— Task objective —
Nothing may differ between your reply and the listing that follows.

— Supplied material —

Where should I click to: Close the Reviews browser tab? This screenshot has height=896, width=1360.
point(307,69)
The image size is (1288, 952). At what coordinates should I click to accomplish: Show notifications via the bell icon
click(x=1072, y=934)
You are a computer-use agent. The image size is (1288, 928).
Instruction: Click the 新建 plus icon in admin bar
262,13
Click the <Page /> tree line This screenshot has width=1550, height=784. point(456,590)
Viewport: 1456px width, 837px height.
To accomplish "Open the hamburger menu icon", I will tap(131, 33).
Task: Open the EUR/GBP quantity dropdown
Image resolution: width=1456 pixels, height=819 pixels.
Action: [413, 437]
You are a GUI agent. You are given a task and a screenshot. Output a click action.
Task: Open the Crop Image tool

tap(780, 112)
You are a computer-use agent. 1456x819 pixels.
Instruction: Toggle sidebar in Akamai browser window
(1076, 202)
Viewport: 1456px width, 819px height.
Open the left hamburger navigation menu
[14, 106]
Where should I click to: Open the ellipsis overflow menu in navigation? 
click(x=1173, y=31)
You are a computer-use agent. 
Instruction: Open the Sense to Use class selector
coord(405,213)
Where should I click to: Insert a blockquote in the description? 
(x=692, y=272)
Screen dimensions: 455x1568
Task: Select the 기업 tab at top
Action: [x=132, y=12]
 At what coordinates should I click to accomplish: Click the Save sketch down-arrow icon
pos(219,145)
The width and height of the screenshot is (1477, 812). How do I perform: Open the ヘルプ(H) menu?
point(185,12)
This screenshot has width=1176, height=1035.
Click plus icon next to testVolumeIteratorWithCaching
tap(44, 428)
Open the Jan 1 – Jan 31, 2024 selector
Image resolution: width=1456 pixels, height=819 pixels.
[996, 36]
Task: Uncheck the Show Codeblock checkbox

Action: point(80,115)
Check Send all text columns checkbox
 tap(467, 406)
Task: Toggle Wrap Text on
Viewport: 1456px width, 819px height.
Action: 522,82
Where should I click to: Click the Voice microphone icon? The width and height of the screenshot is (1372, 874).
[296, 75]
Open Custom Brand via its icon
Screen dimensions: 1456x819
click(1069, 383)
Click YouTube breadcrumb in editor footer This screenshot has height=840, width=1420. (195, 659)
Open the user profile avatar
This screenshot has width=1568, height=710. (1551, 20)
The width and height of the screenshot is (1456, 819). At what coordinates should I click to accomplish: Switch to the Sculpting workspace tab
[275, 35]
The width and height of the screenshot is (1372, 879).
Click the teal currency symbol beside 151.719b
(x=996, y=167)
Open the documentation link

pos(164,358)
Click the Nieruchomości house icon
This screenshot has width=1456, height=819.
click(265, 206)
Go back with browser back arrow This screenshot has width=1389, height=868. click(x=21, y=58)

— Answer section —
Where should I click to: Close the Reviews browser tab? This screenshot has height=896, width=1360.
point(307,69)
The image size is (1288, 952). At what coordinates should I click to accomplish: Show notifications via the bell icon
click(x=1072, y=934)
You are a computer-use agent. The image size is (1288, 928).
Instruction: Click the 新建 plus icon in admin bar
262,13
Click the <Page /> tree line This screenshot has width=1550, height=784. point(456,590)
Viewport: 1456px width, 837px height.
To accomplish "Open the hamburger menu icon", I will tap(131, 33).
Task: Open the EUR/GBP quantity dropdown
Image resolution: width=1456 pixels, height=819 pixels.
Action: [413, 437]
You are a GUI agent. You are given a task and a screenshot. Output a click action.
Task: Open the Crop Image tool

tap(780, 112)
You are a computer-use agent. 1456x819 pixels.
Instruction: Toggle sidebar in Akamai browser window
(1076, 202)
Viewport: 1456px width, 819px height.
Open the left hamburger navigation menu
[14, 106]
Where should I click to: Open the ellipsis overflow menu in navigation? 
click(x=1173, y=31)
You are a computer-use agent. 
Instruction: Open the Sense to Use class selector
coord(405,213)
Where should I click to: Insert a blockquote in the description? 
(x=692, y=272)
Screen dimensions: 455x1568
Task: Select the 기업 tab at top
Action: [x=132, y=12]
 At what coordinates should I click to accomplish: Click the Save sketch down-arrow icon
pos(219,145)
The width and height of the screenshot is (1477, 812). How do I perform: Open the ヘルプ(H) menu?
point(185,12)
This screenshot has width=1176, height=1035.
Click plus icon next to testVolumeIteratorWithCaching
tap(44, 428)
Open the Jan 1 – Jan 31, 2024 selector
Image resolution: width=1456 pixels, height=819 pixels.
[996, 36]
Task: Uncheck the Show Codeblock checkbox

Action: point(80,115)
Check Send all text columns checkbox
 tap(467, 406)
Task: Toggle Wrap Text on
Viewport: 1456px width, 819px height.
Action: 522,82
Where should I click to: Click the Voice microphone icon? The width and height of the screenshot is (1372, 874).
[296, 75]
Open Custom Brand via its icon
Screen dimensions: 1456x819
click(1069, 383)
Click YouTube breadcrumb in editor footer This screenshot has height=840, width=1420. (195, 659)
Open the user profile avatar
This screenshot has width=1568, height=710. (1551, 20)
The width and height of the screenshot is (1456, 819). At what coordinates should I click to accomplish: Switch to the Sculpting workspace tab
[275, 35]
The width and height of the screenshot is (1372, 879).
Click the teal currency symbol beside 151.719b
(x=996, y=167)
Open the documentation link

pos(164,358)
Click the Nieruchomości house icon
This screenshot has width=1456, height=819.
click(265, 206)
Go back with browser back arrow This screenshot has width=1389, height=868. click(x=21, y=58)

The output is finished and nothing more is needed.